[Exercise] Copy each record exactly and skip its pictures.

[Provided records]
--------------------------------

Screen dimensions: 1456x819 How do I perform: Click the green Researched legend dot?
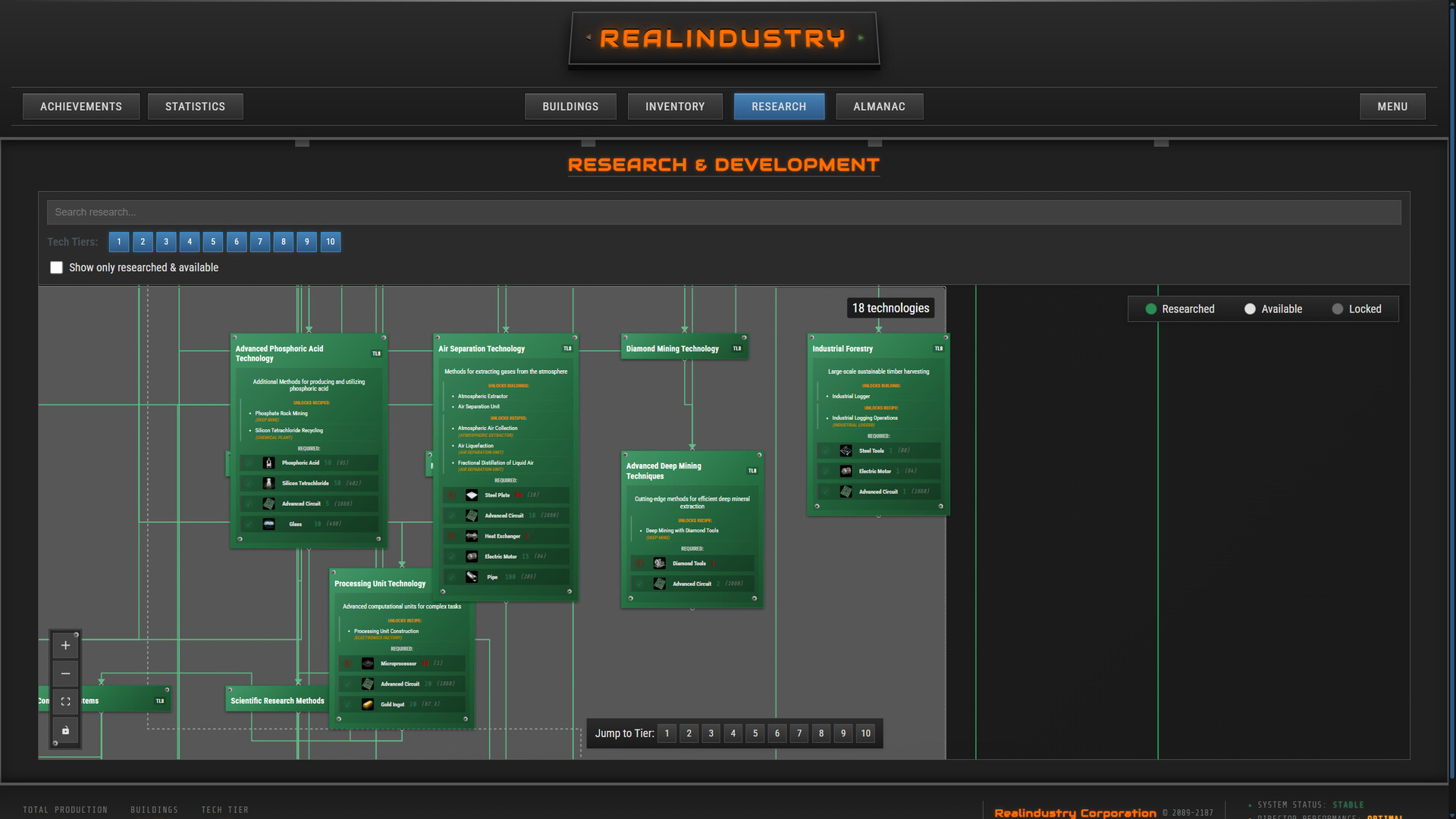1151,309
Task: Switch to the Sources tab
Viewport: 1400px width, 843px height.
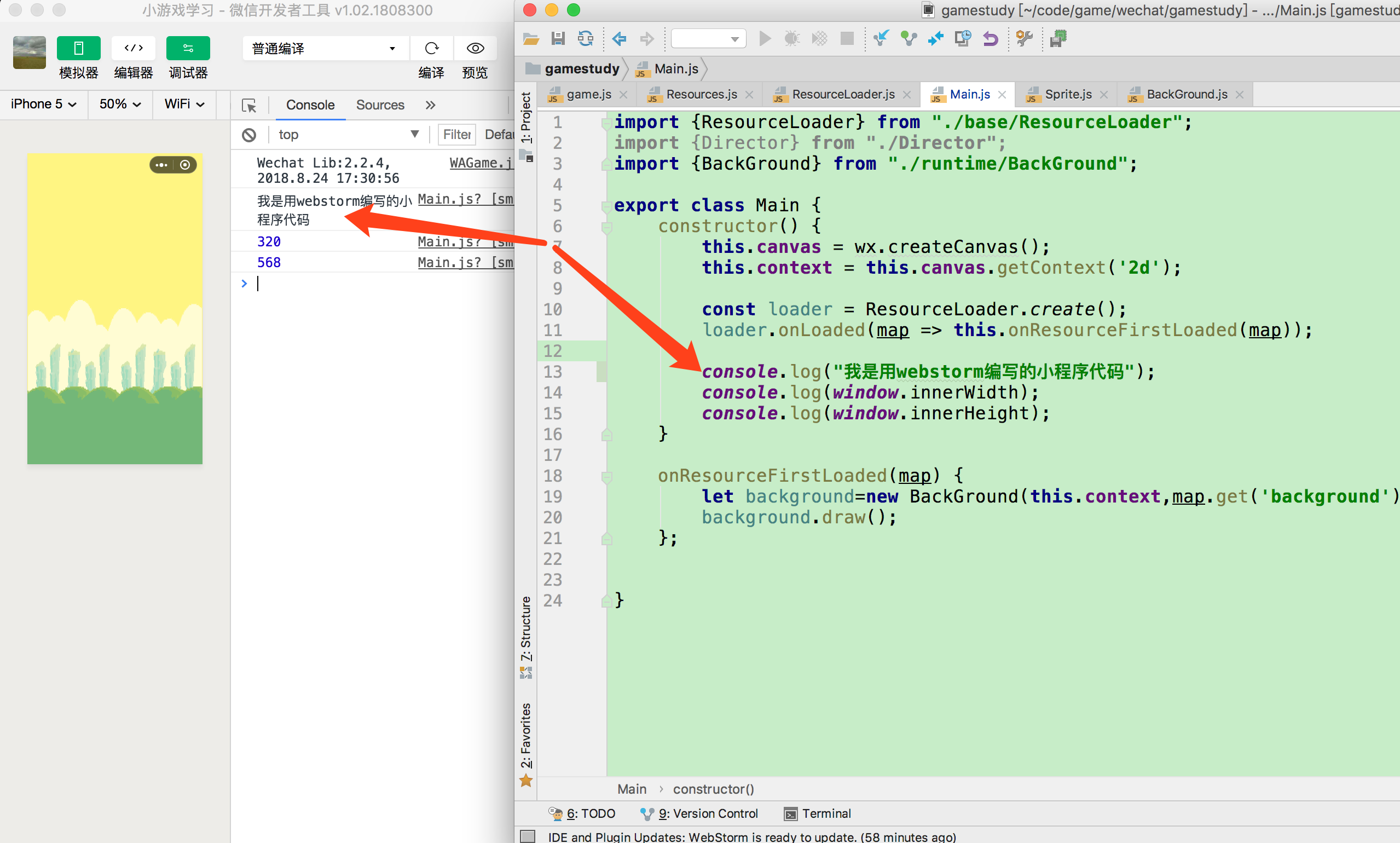Action: (x=380, y=105)
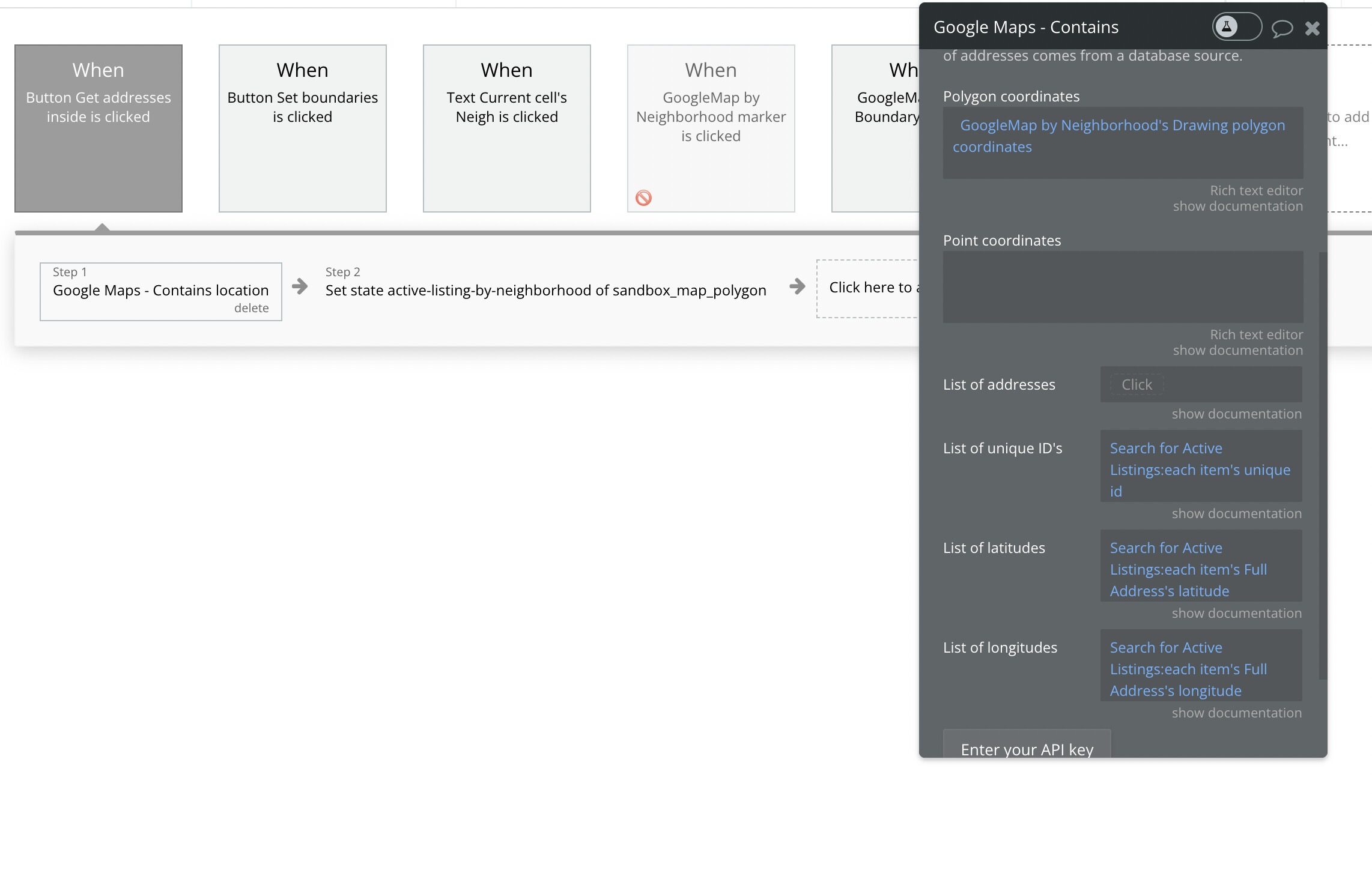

--------------------------------

[Exercise output]
Screen dimensions: 1456x819 How do I perform: Click the green Researched legend dot?
1151,309
Task: Switch to the Sources tab
Viewport: 1400px width, 843px height.
Action: (x=380, y=105)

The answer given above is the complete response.